Exercise objective: Reproduce each record verbatim, images excluded.

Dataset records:
_ _ _ _
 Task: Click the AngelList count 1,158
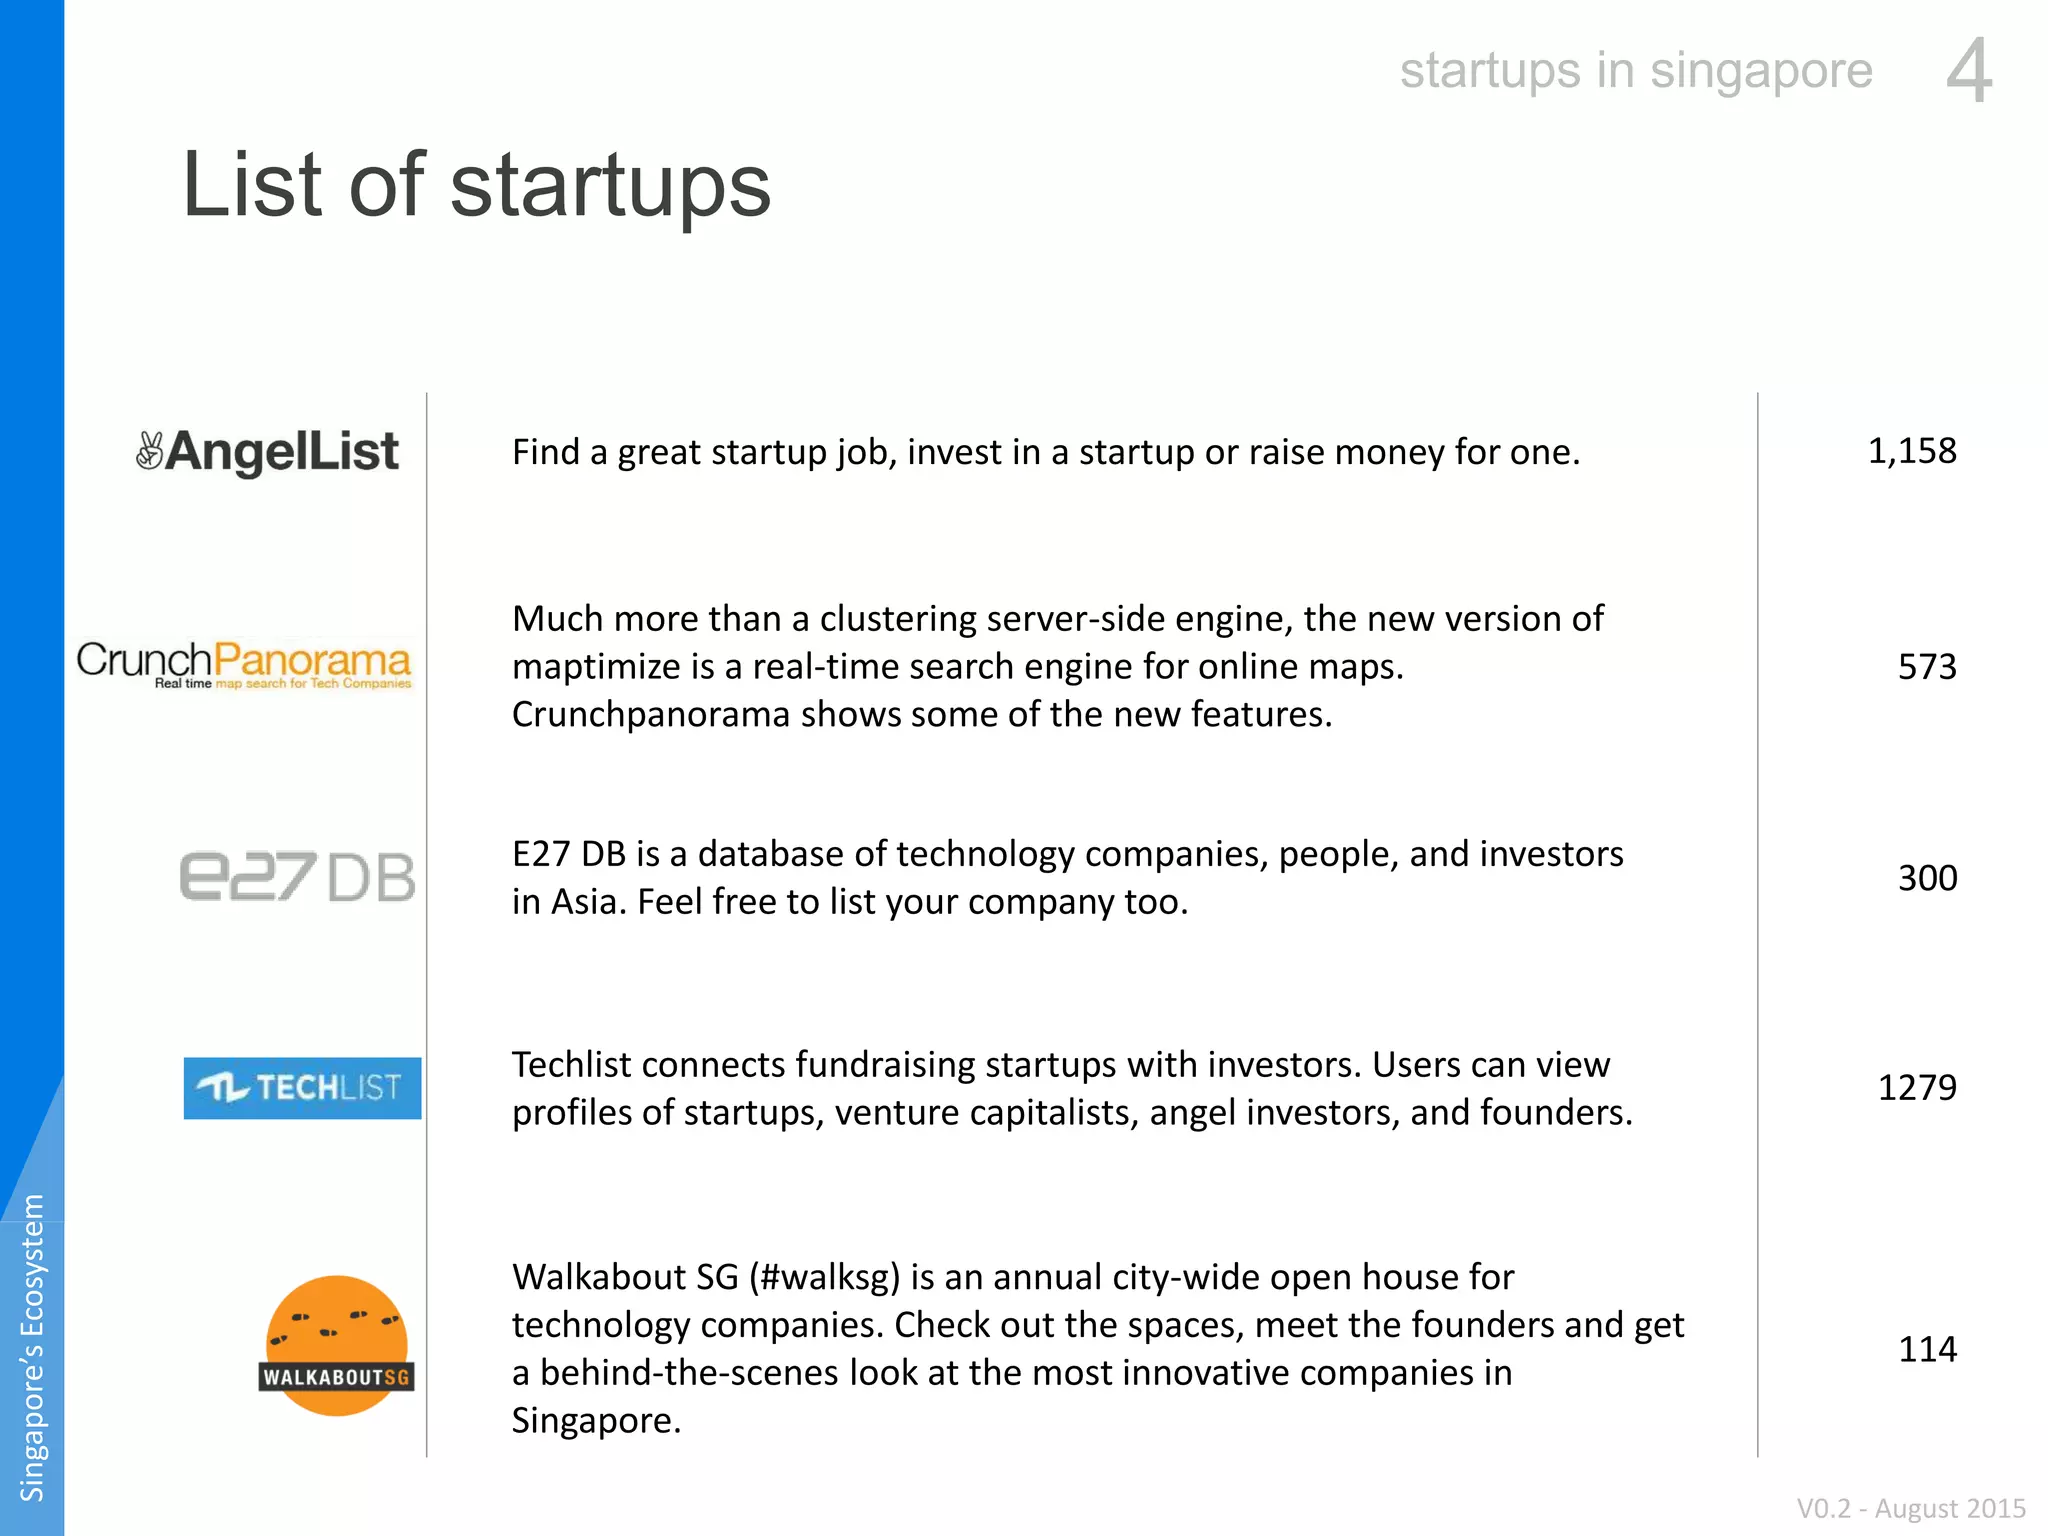1912,451
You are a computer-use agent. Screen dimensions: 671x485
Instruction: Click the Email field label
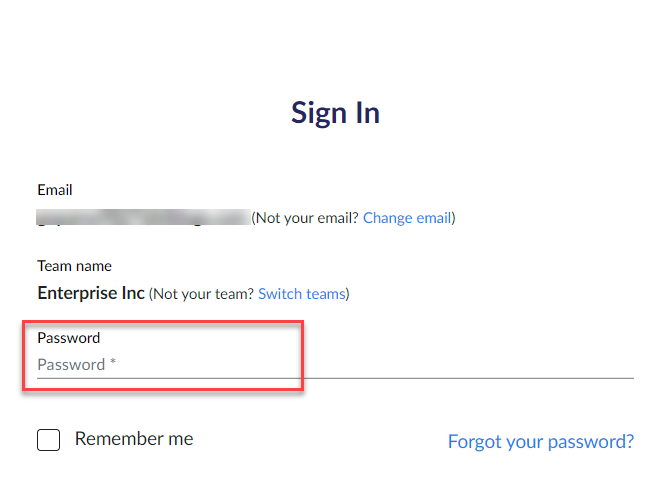click(x=55, y=190)
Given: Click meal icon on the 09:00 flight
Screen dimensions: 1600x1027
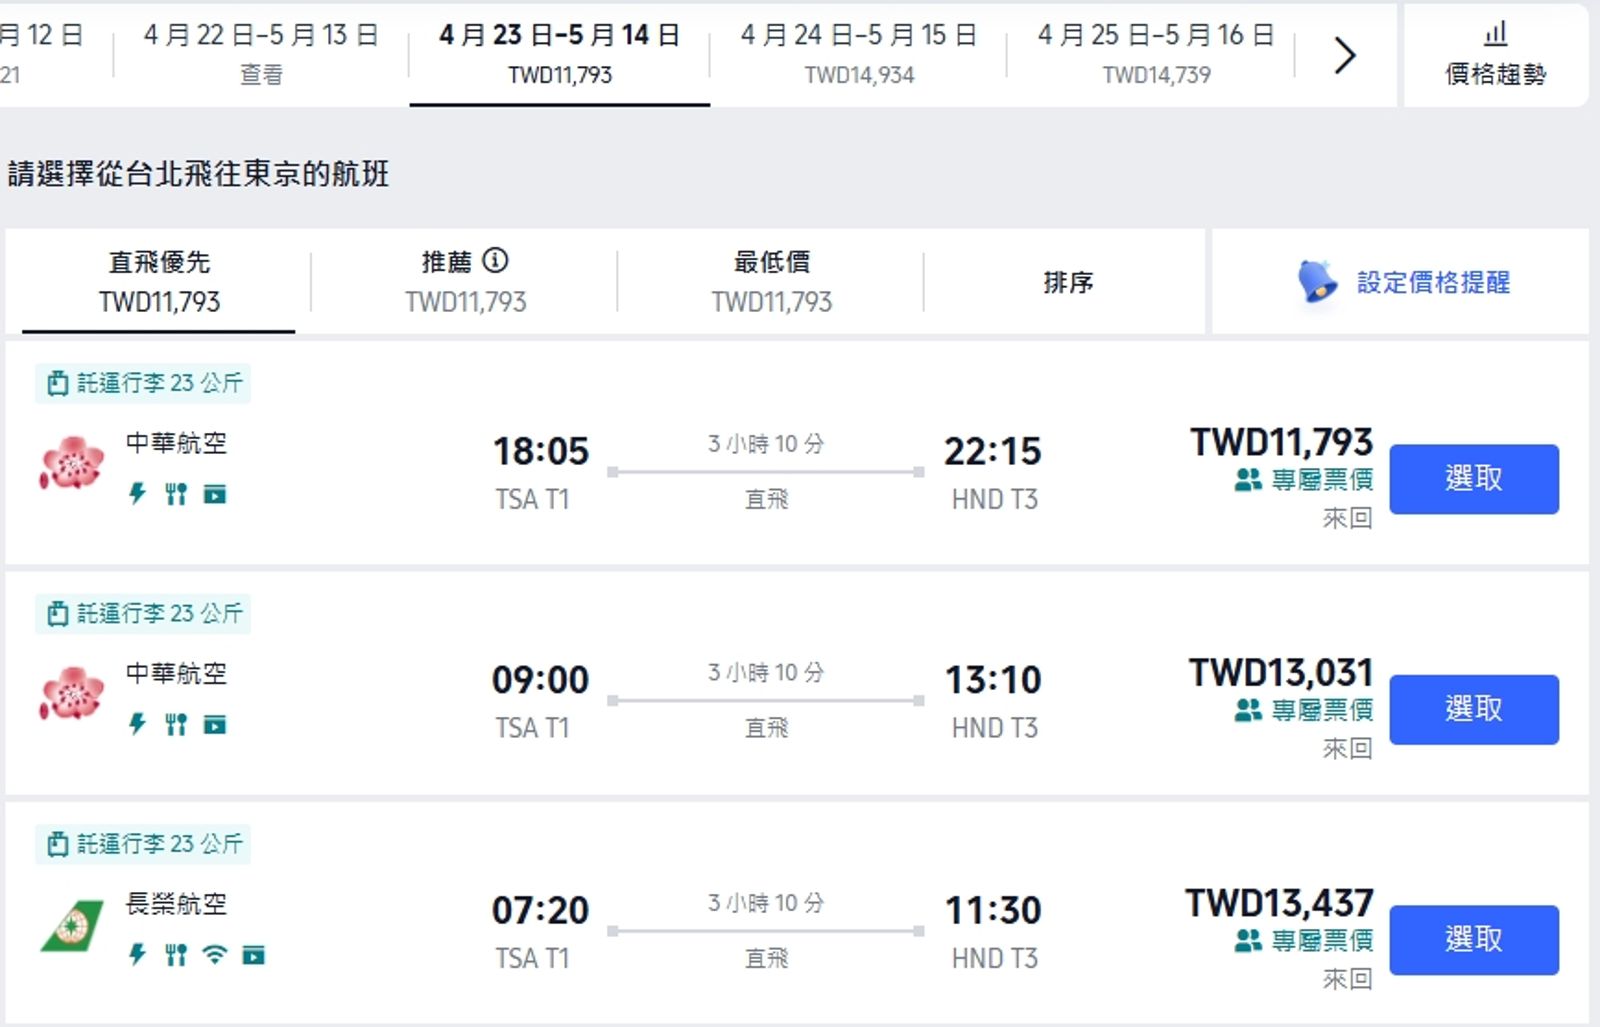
_ _ _ _
Reply:
 Task: Click the AngelList count 1,158
1912,451
You are a computer-use agent. Screen dimensions: 671x485
Instruction: Click the Email field label
click(x=55, y=190)
Given: Click meal icon on the 09:00 flight
Screen dimensions: 1600x1027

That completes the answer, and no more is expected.